Chroniques de l’urgence

Carrosses en carafe à SaragosseJean Lasar

d'Lëtzebuerger Land vom 14.07.2023

Les images des torrents de boue charriant des automobiles et leurs occupants impuissants le long des avenues de Saragosse, ce 6 juillet, offraient un résumé saisissant de la crise climatique : celle d’une civilisation qui s’accroche coûte que coûte à son mode de locomotion préféré, et ce jusqu’à ce que la route dont celui-ci dépend pour fonctionner devienne impraticable.

Les précipitations, qualifiées d’historiques par les météorologistes, ont frappé surtout le quartier Parque Venecia de la capitale aragonaise, atteignant 54 litres par heure et par mètre carré. Lorsque ces images de voitures emportées, d’automobilistes s’extirpant de leur habitacle pour éviter de se noyer et de boules de grêle grosses comme le poing ont été relayées à travers le monde, il y a eu de l’inquiétude et de la commisération pour les victimes des intempéries. Certains les ont commentées en interpellant les politiques qui agissent comme s’il n’y avait pas de crise climatique. Mais le lien quasi-direct entre les véhicules emportés par les eaux déchaînées et les gaz à effet de serre qui sortent de leur pot d’échappement n’a guère été évoqué. Ce sont eux, pourtant, qui sont à l’origine directe, au plan global, des anomalies météorologiques telles que cette tempête supercellulaire de Saragosse. Même si les émissions liées aux moteurs ne sont pas seules en cause, même si l’addiction aux énergies fossiles est diversifiée et couvre presque tous les aspects de nos vies, c’est autour de l’automobile que se cristallise cette funeste dépendance. On peut affirmer que sans l’attachement viscéral, fusionnel, alimenté à coup de publicités omniprésentes et entêtantes, à ce vecteur d’autonomie personnelle, ce garant universel de liberté à portée de clé de contact qu’est la voiture individuelle, nous aurions sans doute déjà réussi à nous sevrer des énergies fossiles, ou du moins à amorcer cet indispensable sevrage.

Cela fait à peine plus de 120 ans que les automobiles sont apparues. Mais elles sont rapidement devenues un pivot de notre civilisation, modelant nos comportements, nos transactions et notre façon d’habiter (et de défigurer) cette planète. Pourtant, nous agissons collectivement comme s’il était impossible d’imaginer un monde sans elles. Telle est la place qu’elles se sont taillées dans nos vies et nos représentations, dans nos organisations spatiales et dans l’économie, que l’impossibilité de s’en émanciper est devenu l’obstacle par excellence à la décarbonation.

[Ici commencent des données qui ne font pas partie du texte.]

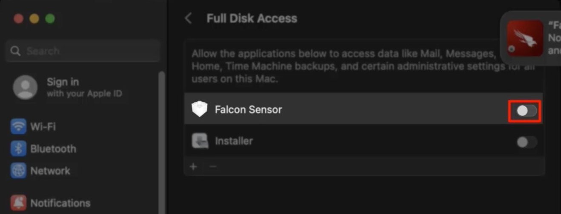Screen dimensions: 561x214
Task: Enable Full Disk Access for Falcon Sensor
Action: (x=526, y=111)
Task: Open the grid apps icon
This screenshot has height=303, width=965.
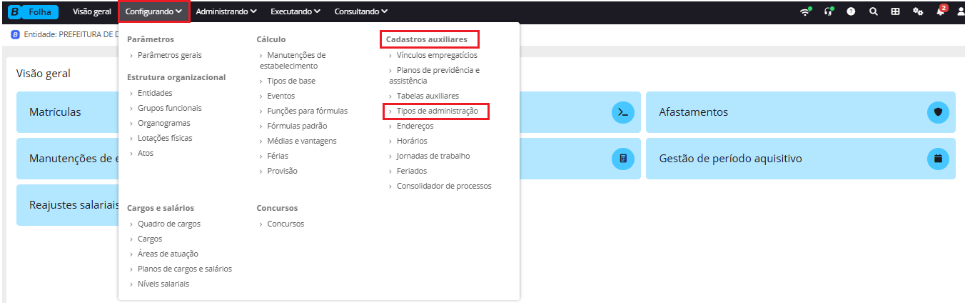Action: [895, 11]
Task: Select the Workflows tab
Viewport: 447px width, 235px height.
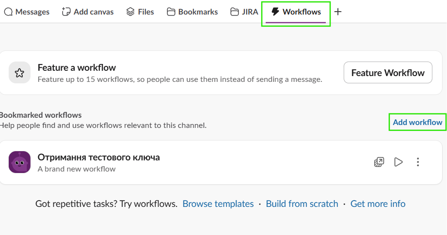Action: tap(296, 12)

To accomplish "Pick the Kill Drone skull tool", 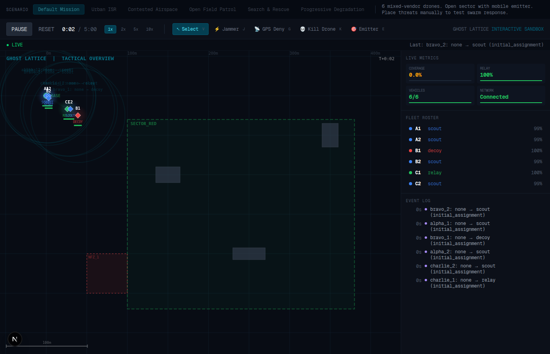I will click(321, 29).
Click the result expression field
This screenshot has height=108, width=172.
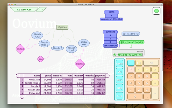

Les automobilistes de Saragosse ne sont pas plus coupables de la crise climatique que ceux de New York, de Shenzhen ou de Johannesburg. Heureusement, la supercellule du 6 juillet n’a pas fait de victimes. Tout est bien qui finit bien, donc, les monceaux de boue vont être évacués, les voitures échouées remorquées au garage, et l’indispensable trafic relancé. Il est des messages dont nous nous obstinons à ignorer la haute teneur symbolique.